Direct Preference Optimization in NeMo RL#

Direct Preference Optimization (DPO) is an RL-free alignment algorithm that operates on preference data. Given a prompt and a pair of chosen and rejected responses, DPO aims to increase the probability of the chosen response and decrease the probability of the rejected response relative to a frozen reference model. The actor is initialized using the reference model. For more details, refer to the DPO paper.

Launch a DPO Run#

The script examples/run_dpo.py can be used to launch a DPO experiment. This script can either be launched locally or via Slurm. For details on how to set up Ray and launch a job using Slurm, refer to the cluster documentation.

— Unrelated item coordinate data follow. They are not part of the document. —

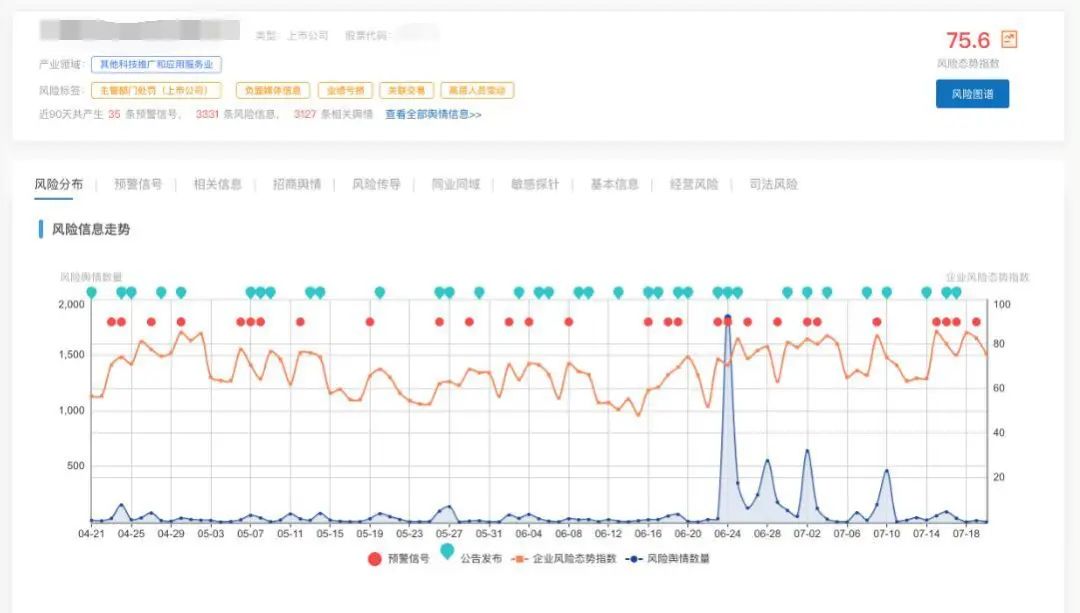Image resolution: width=1080 pixels, height=613 pixels.
Task: Click the peak data point at 06-24
Action: pos(727,318)
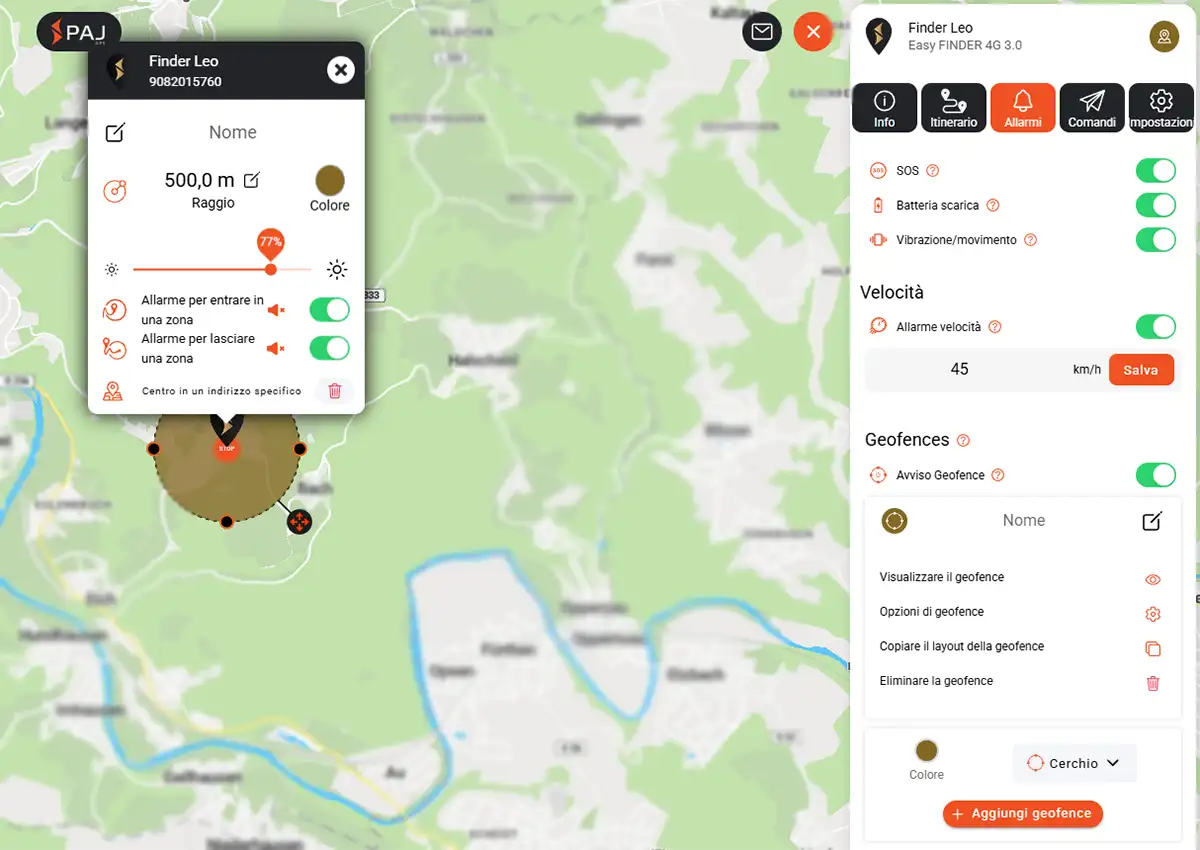This screenshot has height=850, width=1200.
Task: Switch to the Itinerario tab
Action: click(x=953, y=108)
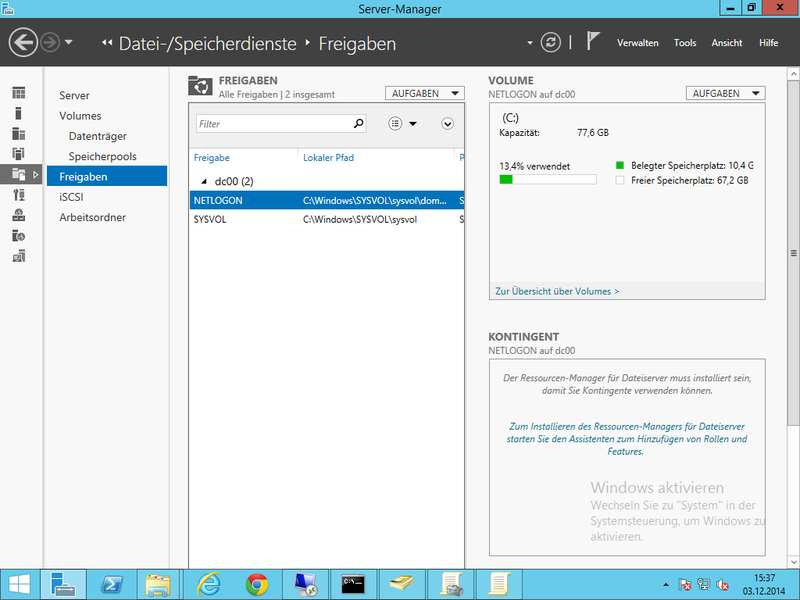Image resolution: width=800 pixels, height=600 pixels.
Task: Open the Tools menu
Action: [x=685, y=43]

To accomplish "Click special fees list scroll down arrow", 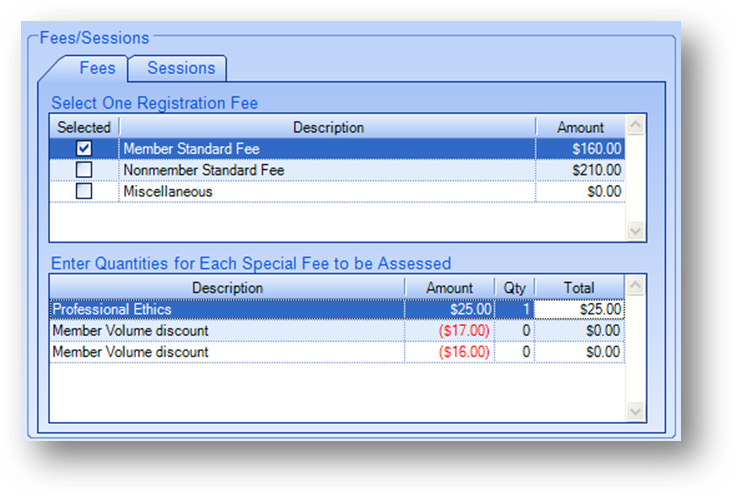I will [x=635, y=412].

Be sure to launch the job using uv. The command to launch a DPO job is as follows:

uv run examples/run_dpo.py --config <PATH TO YAML CONFIG> <OVERRIDES>

If not specified, config will default to examples/configs/dpo.yaml.

Configuration#

NeMo RL allows users to configure DPO experiments using yaml config files. An example DPO configuration file can be found here.

To override a value in the config, either update the value in the yaml file directly, or pass the override via the command line. For example:

uv run examples/run_dpo.py \
    cluster.gpus_per_node=8 \
    dpo.sft_loss_weight=0.1 \
    dpo.preference_average_log_probs=True \
    logger.wandb.name="dpo-dev-8-gpu"

Reminder: Don’t forget to set your HF_HOME, WANDB_API_KEY, and HF_DATASETS_CACHE (if needed). You’ll need to do a huggingface-cli login as well for Llama models.

Datasets#

Each class representing a NeMo RL DPO dataset is expected to have the following attributes:

  1. formatted_ds: The dictionary of formatted datasets. This dictionary should contain train and validation splits, and each split should conform to the format described below.

  2. task_spec: The TaskDataSpec for this dataset. This should specify the name you choose for this dataset.

DPO datasets are expected to follow a specific format with three key fields:

  • prompt: The input prompt/context

  • chosen_response: The preferred/winning response

  • rejected_response: The non-preferred/losing response

data/hf_datasets/helpsteer3.py provides an example of how to format data for DPO:

def format_helpsteer3(data):
    response_1 = data["response1"]
    response_2 = data["response2"]
    overall_preference = data["overall_preference"]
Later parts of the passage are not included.